Victoria

    Phillip Island: wild island weekender

    January 22, 2020Miriam Blaker

    8 min read

    Fancy an island getaway weekend? Located just a few hours from Melbourne, Phillip Island ticks all the boxes for a relaxing, adventurous and fun island away, without the expensive air fare. The only link to the mainland is by bridge, which spans the waters that range from mesmerising blue to sombre grey depending on the sky above. But very little about this island is sombre. Island life here is both slow and fast, from its world-famous little penguins to the roar of the racing cars circling the Grand Prix Circuit.


    Phillip Island is not particularly huge, it’s 26kms long and 9kms wide, but it offers a massive array of natural attractions, wildlife and things to do, whether you’re a couple seeking relaxation or a getaway for the entire family. I’d forgotten how beautiful and diverse it is. Phillip Island’s 97Kms of coastline transforms from massive outcrops to sheltered golden beaches which face Western Port Bay. The surf coming off Bass Strait attracts some of Australia’s top surfers.

    We arrived on a Friday afternoon, a cool but sunny early December day. Our plan was to take in some of the walks of the island, visit the Nobbies Centre and perhaps discover a few places we hadn’t seen before on previous visits. The last time we were here the kids were little and high on the agenda were ways to keep them happy.

    This time it was just us and it was more about relaxing and taking in the scenic beauty of the island. On the south coast of the island, east of the Nobbies is a stunning board walk to Pyramid Rock. There are two viewing platforms here and some incredible views of the triangular shaped rock which are reached via the car park. Keen bush walkers can reach the rock from the coastal cliff-top track from Berry’s Beach.

    One of the most spectacular walks of our weekend was to the Pinnacles in Cape Woolamai, located on the headland at the south eastern tip of the island. Many come to Cape Woolamai and make it no further than the car park at the surf club however beyond the wild ocean beaches lie some amazing walks like the Cape Woolamai Coastal Walking Track.

    All the walks start from the shelter shed in the car park and the information board inside allows you to plan your days hiking. We started our walk to the Pinnacles along the windswept beach for about 600 metres before taking the steps up to the cliffs. Along the way there’s wallabies and other wildlife and signs indicating this is home to a huge colony of short tailed shearwaters. It took us about 40 minutes to reach the Pinnacles and wow, what a view.

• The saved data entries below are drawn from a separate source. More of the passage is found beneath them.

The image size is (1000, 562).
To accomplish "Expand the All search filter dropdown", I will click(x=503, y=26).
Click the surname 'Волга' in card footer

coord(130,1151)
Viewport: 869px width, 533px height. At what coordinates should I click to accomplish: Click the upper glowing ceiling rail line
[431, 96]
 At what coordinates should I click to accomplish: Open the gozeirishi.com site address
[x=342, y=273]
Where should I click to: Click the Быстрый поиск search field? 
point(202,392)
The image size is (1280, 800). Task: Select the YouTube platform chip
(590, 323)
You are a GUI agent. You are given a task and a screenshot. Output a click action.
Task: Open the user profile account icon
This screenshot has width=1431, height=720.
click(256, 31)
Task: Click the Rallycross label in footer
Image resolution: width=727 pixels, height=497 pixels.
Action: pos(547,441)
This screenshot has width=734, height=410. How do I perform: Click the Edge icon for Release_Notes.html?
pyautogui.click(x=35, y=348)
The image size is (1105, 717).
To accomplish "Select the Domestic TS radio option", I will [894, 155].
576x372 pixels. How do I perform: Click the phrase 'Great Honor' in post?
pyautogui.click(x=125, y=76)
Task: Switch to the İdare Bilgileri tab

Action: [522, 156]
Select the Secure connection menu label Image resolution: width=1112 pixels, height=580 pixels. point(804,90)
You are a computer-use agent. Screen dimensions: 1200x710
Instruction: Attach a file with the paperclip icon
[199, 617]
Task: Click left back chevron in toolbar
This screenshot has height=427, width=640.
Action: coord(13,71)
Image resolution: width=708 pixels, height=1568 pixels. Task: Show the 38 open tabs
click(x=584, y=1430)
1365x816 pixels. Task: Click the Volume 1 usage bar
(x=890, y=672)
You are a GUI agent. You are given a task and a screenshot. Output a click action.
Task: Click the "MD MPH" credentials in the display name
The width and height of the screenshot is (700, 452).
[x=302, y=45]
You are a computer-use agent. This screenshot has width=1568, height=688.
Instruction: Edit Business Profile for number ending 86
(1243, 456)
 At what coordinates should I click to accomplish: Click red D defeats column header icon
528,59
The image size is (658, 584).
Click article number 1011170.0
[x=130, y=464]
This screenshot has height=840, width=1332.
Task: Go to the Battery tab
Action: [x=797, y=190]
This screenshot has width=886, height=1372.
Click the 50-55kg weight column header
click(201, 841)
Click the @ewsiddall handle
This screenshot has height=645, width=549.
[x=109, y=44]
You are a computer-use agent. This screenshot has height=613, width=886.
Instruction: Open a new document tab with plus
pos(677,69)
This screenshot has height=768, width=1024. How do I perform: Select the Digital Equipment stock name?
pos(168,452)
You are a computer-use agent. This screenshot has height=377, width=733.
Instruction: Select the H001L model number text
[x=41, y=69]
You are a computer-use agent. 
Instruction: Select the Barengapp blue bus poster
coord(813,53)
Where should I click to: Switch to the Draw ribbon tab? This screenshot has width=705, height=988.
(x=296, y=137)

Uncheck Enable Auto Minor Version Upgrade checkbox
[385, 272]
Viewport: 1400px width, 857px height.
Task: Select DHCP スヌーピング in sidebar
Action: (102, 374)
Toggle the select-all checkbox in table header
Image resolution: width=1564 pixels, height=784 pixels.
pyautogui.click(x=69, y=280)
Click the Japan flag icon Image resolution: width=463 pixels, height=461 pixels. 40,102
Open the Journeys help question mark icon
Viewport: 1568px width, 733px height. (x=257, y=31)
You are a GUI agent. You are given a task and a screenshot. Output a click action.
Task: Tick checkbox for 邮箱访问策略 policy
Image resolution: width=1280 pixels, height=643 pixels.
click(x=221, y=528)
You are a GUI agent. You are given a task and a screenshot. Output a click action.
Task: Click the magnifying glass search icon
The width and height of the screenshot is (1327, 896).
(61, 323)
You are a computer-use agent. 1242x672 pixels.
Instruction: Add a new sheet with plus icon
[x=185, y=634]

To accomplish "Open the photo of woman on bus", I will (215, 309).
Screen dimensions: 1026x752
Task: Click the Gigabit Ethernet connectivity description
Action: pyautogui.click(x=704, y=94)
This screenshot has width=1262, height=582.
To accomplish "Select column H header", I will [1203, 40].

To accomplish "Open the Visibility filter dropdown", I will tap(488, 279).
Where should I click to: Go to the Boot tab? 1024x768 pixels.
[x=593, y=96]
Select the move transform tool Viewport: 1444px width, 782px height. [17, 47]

    The Pinnacles is a grand seascape. One formation resembles a rugged and spiral staircase that ascends into the sky. Though the sign indicated no entry we watched as a group of young people dared the winds to climb up to the top. I was content to watch from a distance.

    The wind was ferocious and even the seagulls appeared to be a bit wonky on the air currents. It was mesmerising to watch the gulls fly against the wind and, down below, the seals lazing on the rocks as the waves swirled around them.

    The coastal walk continues to the quarry and to the Beacon, another breathtaking lookout point, or you can backtrack as we did. Either way the views are nothing short of spectacular. Back on the shore less than an hour later we watched as fishermen tried their luck on the beaches. The surf is strong here. Beyond Cape Woolamai the main family beach on Phillip Island is located on the Esplanade where the beach is calmer and there are loads of picnic spots and free barbeques. Close by are an array of restaurants and cafes if you don’t feel like cooking.

    No visit to Phillip Island is complete without a visit to the Nobbies, home of the interactive Antarctic Journey and spectacular clifftop board walks. Prepare to hold onto your hat as the wind can blow up mighty strong here but it sure reminds you that you’re alive. As you walk make sure you keep an eye out for the little penguins tucked into their burrows along the way. We spotted a couple of them, so cute in their hidey holes, and perhaps taking a break before venturing out into the seas or into the nightly group parade.

    Of course, if you want to see them in their droves you can book a ticket and come back at night to watch their nightly waddle up the beach to their sand dune burrows. We were content with the couple of penguins we spotted outside and, inside the whizz-bang Nobbies Information Complex, where we had fun dancing with penguins in the simulated interactive display. Who says you need kids to be silly?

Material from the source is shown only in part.